**PROBLEM SET:**
a - In the bookcase thread, why does one reply suggest using the router to cut dados for the joints?
b - From the bookcase thread, set down word for word the part that opens with the words containing "Nice job K!" and closes with "up a shelf.".

# my first piece of furniture: bookcase



## KUIPORNG (Jan 11, 2006)

http://i201.photobucket.com/albums/aa178/kuiporng/PICT0385.jpg

http://i201.photobucket.com/albums/aa178/kuiporng/PICT0386.jpg

finally use router for the first time, just the edge.... this is a plywood solid bookcase, spent 60 bucks all together. Best way I found to do furniture is

cut the wood
router them
stain them
put them together


I tried different order and find above seems the best.....


----------



## yummy mummy (Sep 11, 2006)

Nice job K!


----------



## NateHanson (Apr 15, 2007)

Nice work.  Is it solid wood or plywood? (wasn't sure what "solid plywood" meant)

Next job for that router is to learn to cut dados, and then make your joints with the end of a board dado'ed into the middle of the perpendicular board. That way you'll get tighter joints, and much stronger construction. Without that, glue really can't hold a butt joint, and screws are the only thing holding up a shelf.


----------



## Sammy (Mar 11, 2007)

Looks good K!


----------



## KUIPORNG (Jan 11, 2006)

Thanks for all the encouragements from eveyone above. The shelf is made by plywood, but that plywood is not laminate ..etc... so I don't know I thought it can be considered solid wood, but I guess not....

I am not sure when will be my next project to try the dado thing... but would like to one day as we are winter here in Toronto, my wife need to park the car in the garage and I don't have a place to work... also I am also busy with the provincial patent application I am working on... so may be after a few months before I can start on next furniture....


----------



## hubbard53 (Nov 7, 2007)

nice! i like how you did the edges


----------

**DATA EXCERPT:**
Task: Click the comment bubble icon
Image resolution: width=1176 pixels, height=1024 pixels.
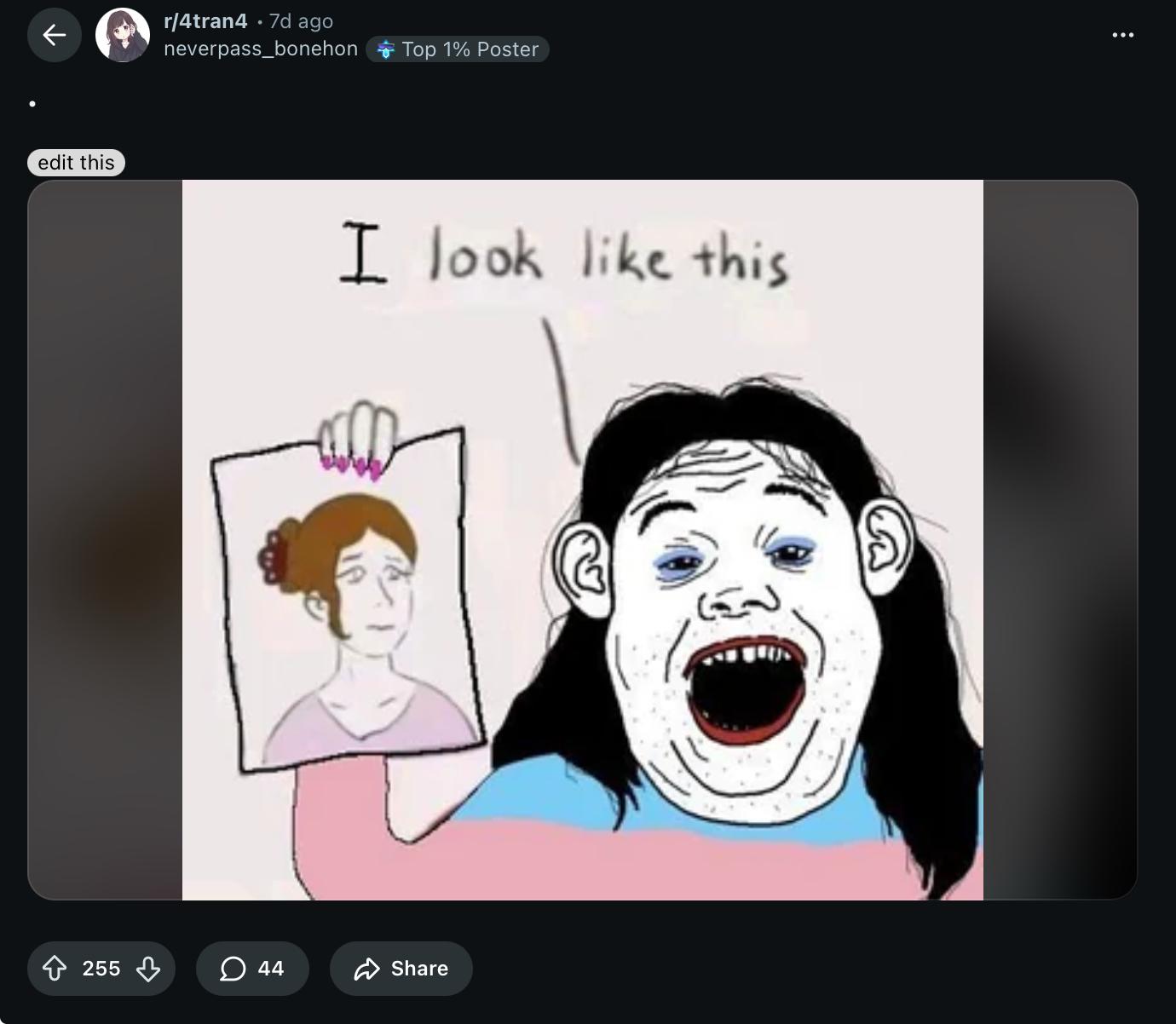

**SOLVED PROBLEMS:**
a - Setting the end of one board into a dado cut in the middle of the other gives tighter joints and much stronger construction. Without dados, glue can't really hold a butt joint, so the screws are the only thing holding up a shelf.

b -
Nice job K!


----------



## NateHanson (Apr 15, 2007)

Nice work.  Is it solid wood or plywood? (wasn't sure what "solid plywood" meant)

Next job for that router is to learn to cut dados, and then make your joints with the end of a board dado'ed into the middle of the perpendicular board. That way you'll get tighter joints, and much stronger construction. Without that, glue really can't hold a butt joint, and screws are the only thing holding up a shelf.